Lee is there too in Konami's 1985 fighting game, Yie Ar Kung Fu, which features a lone fighter, Oolong, facing down a range of differently armed enemies. The cabinet art for the coin-op machine features an unmistakably traced image of Lee performing a high kick, while the concept of various enemies coming at the protagonist with authentic weapons, from nunchaku to tonfa sticks, again parallels Lee's movies, in which he sought to bring variety, accuracy and legacy, into his action sequences. 1985 also saw the excellent home computer fighting sim, Way of the Exploding Fist, a monicker that conjures Lee's movie titles and his philosophy of directing inner energy into points of combustive power. The game even used a sample of Lee's high-pitched combat yelp in its loading sequence.

Street fighters

But it is the modern fighting game genre that has drawn most from Bruce Lee's fighting style and iconography. In the Street Fighter series, Fei-Long employs Lee's Jeet Kune Do fighting style and wears his familiar black kung fu trousers and slip-on canvas shoes. Capcom's series also draws on the mystique and almost magical power that Lee portrayed in his movies and martial arts demonstrations; the supernatural moves such as the hadoken are effectively exaggerations of Lee staples like the "one-inch punch". Meanwhile, in SNK's World Heroes series, Kim Dragon is a martial arts movie star, clearly based on Lee, who feels he needs to prove his skill in a real-life tournament. Maxi from Soul Calibur and Jann Lee from Dead or Alive also draw from the Lee mythos in their clothing, fighting styles and attitude.

However, it is Martial Law in the Tekken series that really exemplifies the profound influence Lee has had on fighting game designers. Throughout the series, Law always has at least one outfit drawn from a Lee movie, including the legendary yellow jumpsuit from Game of Death, which was similarly appropriated by Quentin Tarantino in Kill Bill. Law also uses a number of throws and finishing moves drawn from Lee's action sequences, and even has a son, Forest, who carries on his legacy – a clear reference to Lee's own son, Brandon.

A video showing the similarities between Martial Law's and Bruce Lee's fighting styles.

In Tekken too, we see the same fetishisation of martial arts lore and mythology that Lee's appeal seemed to invoke among Western viewers. The characters are ridiculous international caricatures, defined mostly by fighting styles that border on fantasy; they are figures of weird comedy and incongruity as well as violence.

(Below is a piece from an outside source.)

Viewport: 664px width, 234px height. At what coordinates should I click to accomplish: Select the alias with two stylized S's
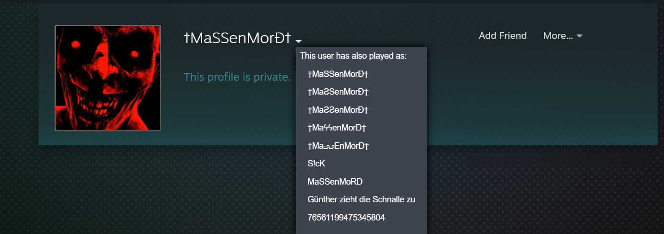(338, 110)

Indeed, this is something most fighting games pull from Lee's canon – the idea that a plot can just be a group of disparate people meeting up for a fighting tournament. Every martial arts game ever made owes something to Enter The Dragon, Lee's multicultural beat-'em-up, with its clandestine fight club, exotic locations, and the central conceit that everyone present has a past to escape and an ulterior motive to fight through. Lee's films, like the best fighting games, combine tension, threat and humour; blaxploitation star Jim Kelly, granite-faced military veteran Chuck Norris and basketball player Kareem Abdul-Jabbar, all provided interesting, almost comedic combatants hinting at the bizarre rosters to come in titles like Street Fighter, Tekken and Fatal Fury.

Legacy of Lee

There have, of course, been other semi-official tie-ins. The passable movie conversion, Dragon: The Bruce Lee Story; the terrible Xbox brawler, Bruce Lee: Quest for the Dragon; the decent Game Boy Advance side-scroller, Bruce Lee Return of the Legend. But none of these really explored the legacy, atmosphere and style of Lee's movies like the truly great fighting games. To 1970s audiences in the West, Bruce Lee symbolised the 'otherness' of Asia and this is something the likes of Street Fighter, Soul Calibur and Tekken exploit and explore with their own characters, their own themes.

Bruce Lee's addition to UFC is interesting because it paints the actor not as some cult chopsocky star, but as a serious proponent and originator of mixed martial arts. Lee's style took in everything from austere classical systems to street fighting – so of course he should be here, going up against athletes he no doubt inspired.

Really, this shows how adaptable this pop culture legend is and how, like all true icons, Lee can be molded and re-interpreted to fit the tastes and concerns of each new generation.